_The tasks_
(1) Can you pull out, word for word, the part of the blog post on Beentoo Sandwich & BBQ that opens with the words containing "I've often wondered" and closes with "with a smile."?
(2) Could you extend the blog post on Beentoo Sandwich & BBQ, picking up after its last sentence?

_Selection_
......
Friday, July 22, 2011


I've often wondered what it must have been like to eat at the first McDonald's, before it became a multinational cultural juggernaut, a gleaming beacon of a world spun madly out of control at a breakneck pace. When it was still an earnest mom and pop business, eager to serve an honest burger for an honest buck.

It might have been like Beentoo Sandwich & BBQ, one of the oddest new establishments in the downtown core. On its face, the place just dishes out simple food - burgers, sandwiches, a random oddity here and there. No frills, no fuss, just straight-up calories, served with a smile.

But it's also laid out like a McDonald's or a Wendy's. The menu is laid out per sandwich, which one can order on its own or as part of a meal (side and soda), with a value menu on the side (a solitary drumstick!). The pan-Asian staff don uniforms and visors with the company colours. A self-serve pop machine sits on the side. Multiple television screens decorating the room, watched by no one in particular. It's all an experiment, and seems so otherworldly innocent that it's almost disarming.
......
_Data lines_
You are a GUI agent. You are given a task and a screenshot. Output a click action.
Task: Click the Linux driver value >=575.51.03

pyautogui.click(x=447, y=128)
......
_Answers for the tasks_
(1)
I've often wondered what it must have been like to eat at the first McDonald's, before it became a multinational cultural juggernaut, a gleaming beacon of a world spun madly out of control at a breakneck pace. When it was still an earnest mom and pop business, eager to serve an honest burger for an honest buck.

It might have been like Beentoo Sandwich & BBQ, one of the oddest new establishments in the downtown core. On its face, the place just dishes out simple food - burgers, sandwiches, a random oddity here and there. No frills, no fuss, just straight-up calories, served with a smile.

(2)
And the food: an odd assortment of pan-Asian everything is offered, all of it tied together in its worship of grease. A Korean spicy chicken ($4.29, or $6.79 in a meal) sandwich is named mainly because kimchi is involved. A lemongrass chicken sandwich ($4.29/$6.79) pays loose homage to Southeast Asia, replete with deep-fried (but oddly tasteless) shallots. A Taiwanese red-fermented pork sandwich ($4.39/$6.89) hints at the traditional red-fermented sauce as much as Taiwanese hip hop hints at Public Enemy. Each is supported by a sloppy mixture of shredded carrot, lettuce and "sauce", served on a soggy bun that acts more as a mode of transport than anything that could be considered as food.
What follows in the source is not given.